Start of Document extract

After previous training days ('How To Work When Therapy Isn’t Working?' as well as ‘Relational Dilemmas of First Sessions and Initial Assessments' ) we have had several enquiries and requests to take the topics further and deeper. There was a clear sense that we needed further workshops, and it was understood that Michael’s principle that “the client’s conflict becomes the therapist’s conflict” is just the first step in exploring the connection between the client’s and the therapist’s inner world in the context of the working alliance.

Three things stood out from the work we did in the small groups, as borne out by some of the feedback:

  1. as therapists we don’t always know when we are in conflict;
  2. when we do know, we often hit a blank wall - what to do or how to understand what’s going on;
  3. in order to avoid the discomfort of the conflict, we take refuge in default therapeutic interventions, routine manoeuvres and habitual stances, i.e. mechanisms which dilute the necessary charge and tension in the relationship - in doing so, we unwittingly abort the therapeutic process or precipitate ruptures in the alliance

Some of the feedback was: ‘It is scary to feel like you don’t know what to do as a therapist, so it can be a relief to not know you are in conflict.’ (this is rather reminiscent of Bion’s statement: “In every consulting room there ought to be two rather frightened people.”)

Being aware of and acknowledging our internal (countertransference) conflict as therapists feels like we’re losing our therapeutic position, and a sense that we are failing. In order to avoid the inherent sense of feeling powerless and vulnerable, we resort to our ‘habitual position’ as therapists, trying to shore up our shaky therapeutic position. One of the most common manoeuvres is to ask more questions of the client in the hope of ‘getting somewhere else’, where we can feel on safer ground. However, in doing so we then manage to fall into two further pitfalls:

- by trying to ‘move on’ or ‘hold on’ to our therapeutic position, we give the implicit message to the client that we can’t bear their pain, and can’t sit in it with them;

- because we are doing so defensively, prematurely and without awareness or preparation, our interventions precipitate us further into enactment: we fall down on one or the other side of our conflict, and fail to ‘hold’ the conflict, or to catch the rupture we are entangled in.

End of Document extract
Start of Source data

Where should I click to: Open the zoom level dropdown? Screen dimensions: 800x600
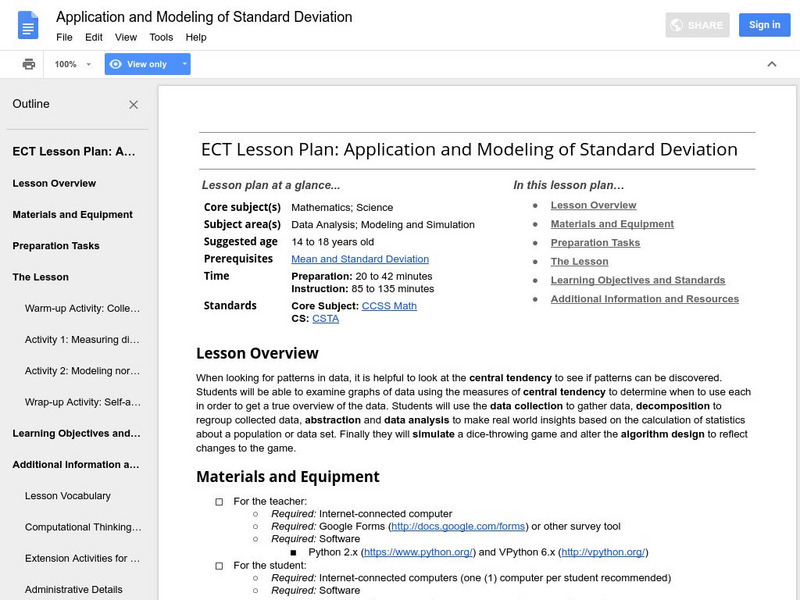pos(74,64)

End of Source data

Goal of the exercise: According to the text on therapists' conflict, what things stood out from the small-group work? List them all.

Answer box:
1. As therapists, we don't always know when we are in conflict.
2. When we do know, we often hit a blank wall about what to do or how to understand what's going on.
3. To avoid the discomfort of the conflict, we take refuge in default therapeutic interventions, routine manoeuvres and habitual stances. These mechanisms dilute the necessary charge and tension in the relationship, so we unwittingly abort the therapeutic process or precipitate ruptures in the alliance.